Cette abondance d’eau ouvre des perspectives prometteuses pour la production agricole nationale. «Le fait qu’il y ait de la pluie, ça veut dire quoi ? Ça veut dire que la voie est ouverte pour se lancer dans l’activité de production agricole qu’elle soit production animale ou végétale», explique l’expert. Des millions d’agriculteurs, particulièrement ceux dépourvus de systèmes d’irrigation, «attendent la clémence du ciel», et cette année, leurs attentes ont été largement comblées.

Le contraste avec l’année précédente est saisissant. «L’année dernière à ce moment, il y avait vraiment un stress très important, un manque d’eau très important qui n’a pas permis aux agriculteurs de rentrer dans les champs pour travailler», rappelle-t-il. Cette année, la situation s’est inversée au point que certains exploitants rencontrent le problème inverse : «Ils ont des problèmes, ils ne rentrent pas dans les champs parce qu’il y a beaucoup d’eau dans le sol».

Trouver le juste équilibre

Le professeur Mouhouche souligne une différence fondamentale entre les besoins des agriculteurs et ceux des gestionnaires des ressources hydriques. Alors que les barrages, actuellement remplis à moins de 40%, nécessitent une pluviométrie continue pour reconstituer leurs réserves, les agriculteurs ont besoin d’alternances. «L’agriculteur, il a besoin d’une quantité de pluie qui lui permet de travailler», précise-t-il, ajoutant qu’«il suffit qu’il y ait 2 jours 3 jours» sans précipitations pour permettre aux exploitants d’intervenir sur leurs terres avec leurs engins.

«C’est très important qu’il y ait de la pluie mais qu’il y ait aussi des périodes, des séquences d’accalmie», insiste l’expert.

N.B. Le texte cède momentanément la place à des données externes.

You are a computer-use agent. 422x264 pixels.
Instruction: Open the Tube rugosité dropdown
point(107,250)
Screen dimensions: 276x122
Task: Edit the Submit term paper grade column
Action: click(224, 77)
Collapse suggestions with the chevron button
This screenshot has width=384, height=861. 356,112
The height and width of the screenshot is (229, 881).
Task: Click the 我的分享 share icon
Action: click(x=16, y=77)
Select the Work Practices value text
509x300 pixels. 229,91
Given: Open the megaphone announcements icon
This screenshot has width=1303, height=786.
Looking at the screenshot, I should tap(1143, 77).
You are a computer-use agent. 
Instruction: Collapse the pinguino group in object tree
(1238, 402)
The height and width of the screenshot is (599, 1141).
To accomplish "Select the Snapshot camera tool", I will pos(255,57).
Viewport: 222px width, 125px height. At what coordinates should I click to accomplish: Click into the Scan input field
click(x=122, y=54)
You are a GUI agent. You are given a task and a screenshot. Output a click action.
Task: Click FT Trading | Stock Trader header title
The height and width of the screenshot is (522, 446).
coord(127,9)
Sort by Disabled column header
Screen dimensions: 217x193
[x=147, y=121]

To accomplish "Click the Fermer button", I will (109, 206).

Cette eau abondante bénéficie également aux régions sahariennes, bien que sous une forme différente. «La pluie du sud généralement, c’est des séquences, ce n’est pas permanent et lorsqu’elle pleut, il pleut sous forme d’orage», explique le professeur Mouhouche.

Des indicateurs positifs pour la production

Interrogé sur les perspectives de production, l’expert se montre optimiste : «Il n’y a pas de doute. Généralement à 95% des cas lorsqu’il y a de la pluie, ça ne fait que du bien pour l’agriculture».

Il nuance toutefois son propos en mentionnant quelques cas exceptionnels où des pluies printanières pourraient provoquer «l’avortement des fleurs» en arboriculture, mais précise immédiatement : «Ce n’est pas pour autant qu’on va croire qu’il vaut mieux ne pas qu’il pleuve. La pluie elle est toujours la bienvenue pour l’agriculteur».

Un soutien étatique massif aux agriculteurs

Pour accompagner ces évolutions, l’État maintient un soutien sans précédent au secteur agricole. Le professeur Mouhouche n’hésite pas à affirmer que «l’Algérie, je ne pense pas qu’il y ait beaucoup de pays pour ne pas dire qu’il n’y a pas de pays qui subventionne, qui aide autant que l’Algérie pour les agriculteurs». Avec un budget de près de 6 milliards de dollars prévu dans la loi de finances, certaines productions bénéficient de subventions atteignant 50%.

Parmi les mesures récentes, « la facilitation de l’importation de matériel agricole », même d’occasion», devrait renforcer la mécanisation du secteur. «Celui qui n’a pas de mécanisation ne peut pas se développer», insiste l’expert, rappelant l’importance de cet outil pour améliorer la productivité.